The first tall daylily was this yellow one. There's another yellow that has a more ruffled leaf that I'm waiting for.
Last week was so busy at work. I had big projects that I needed to get caught up on. Missing almost 2 weeks of work tends to do that. It was a struggle but I think I'm through the worst of it and all my documents have been sent to others to review. Of course, my boss will wait until the last minute and then create a crisis...because he does. Every. Single. Time. This week, I have another whole set of things to do, but I hope to do them without feeling like I"m catching up.

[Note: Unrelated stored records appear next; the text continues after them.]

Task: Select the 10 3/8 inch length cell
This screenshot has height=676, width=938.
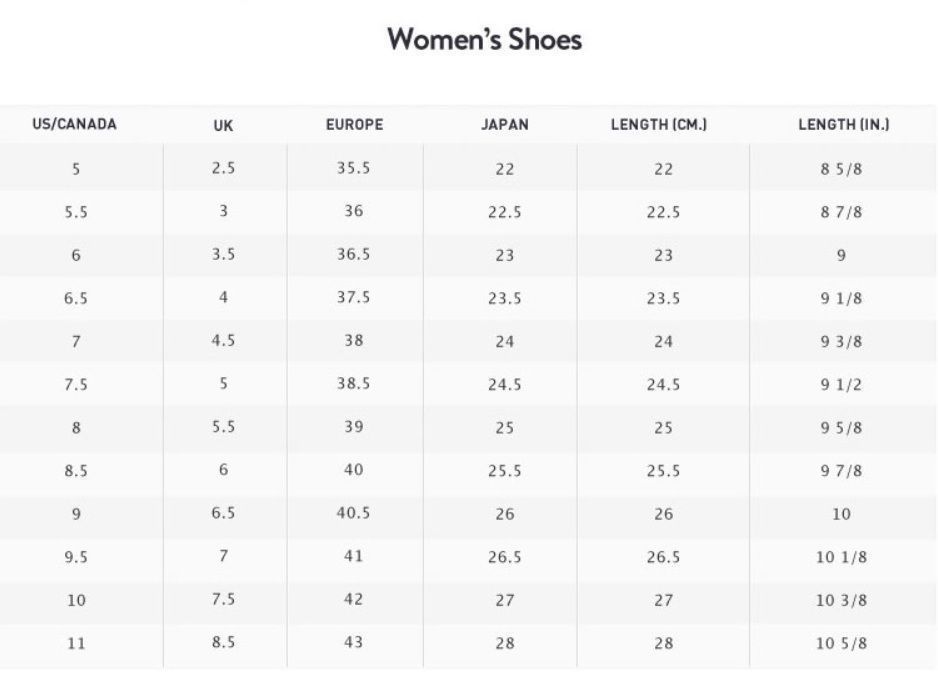Action: tap(841, 601)
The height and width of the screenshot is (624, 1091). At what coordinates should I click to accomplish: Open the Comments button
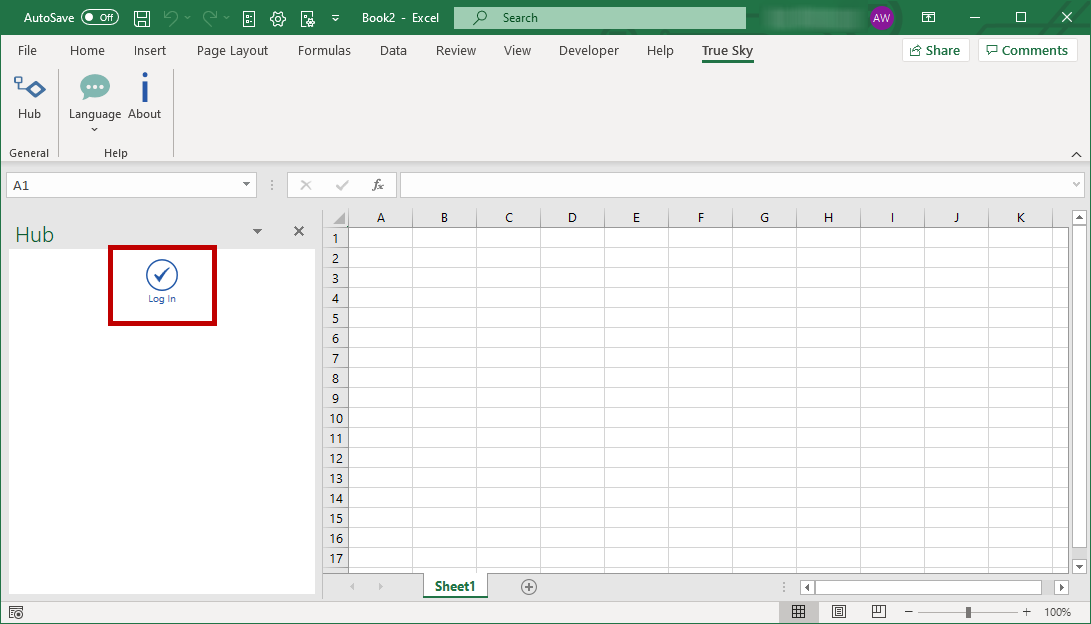tap(1027, 50)
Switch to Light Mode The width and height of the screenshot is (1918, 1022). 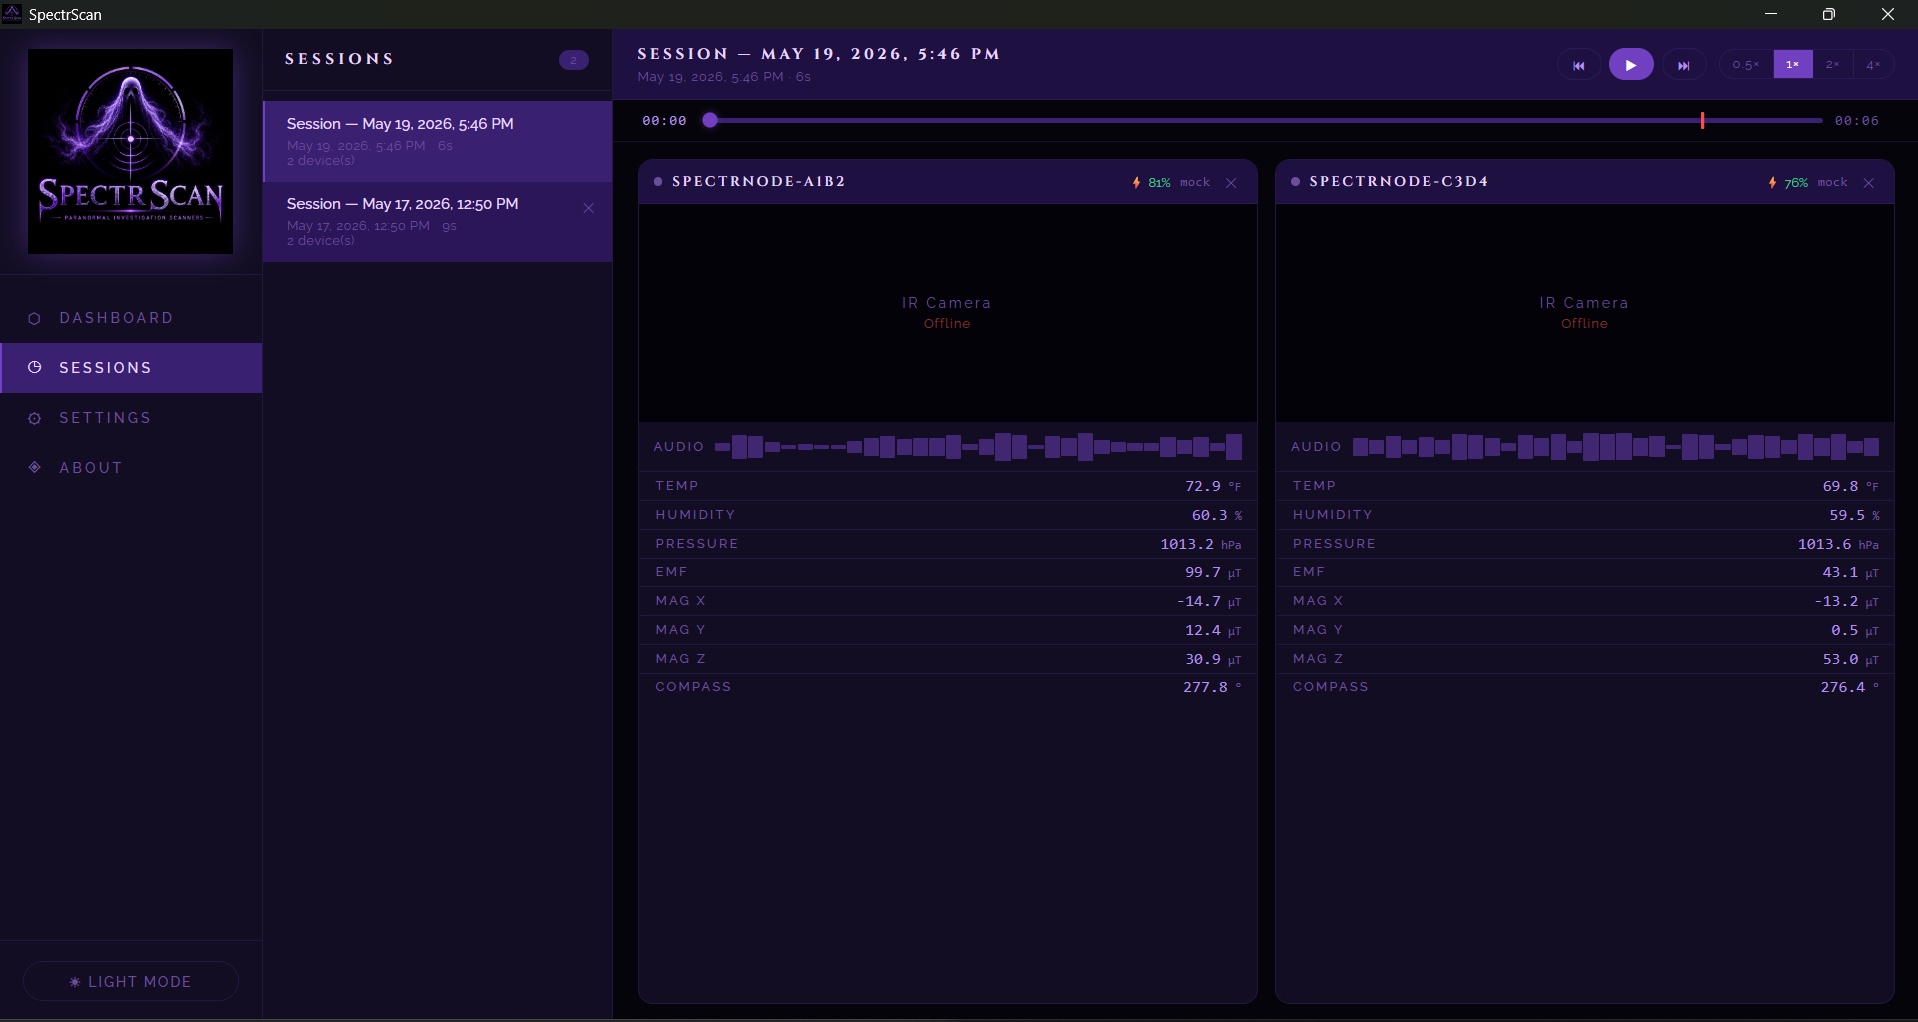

La Diabla (she devil) is growing like a weed. She's mostly white with a few black dots, so we named her Dottie. And, she's in those teenage months when she just needs to run. A lot. Not going anywhere, just in circles. Just for the sake of running. Just watching her tires me out. I'm trying to break her of napping in my lap every day while I work, but she's just so dang cute and it's my favorite time because she's still and quiet and not ripping something up. (her official name at the vet's may be 'Dottie don't eat that')
The power went out yesterday at 8am during a strong wind thunderstorm. Trees broken all over (fortunately not here). We'd been to the grocery and I had started some cooking to fill the rainy morning. It didn't come back on until 2am. And it rained all day so I couldn't play outside. After the refrigerators started to warm up, Rob set up the generator and we got to watch a little TV in the evening. I sat in a sunny window, listened to a book and knitted most of the day. A day of rest had to be forced upon me.
Everybody have a great week! Find things to enjoy. Don't wait for rest to be forced upon you.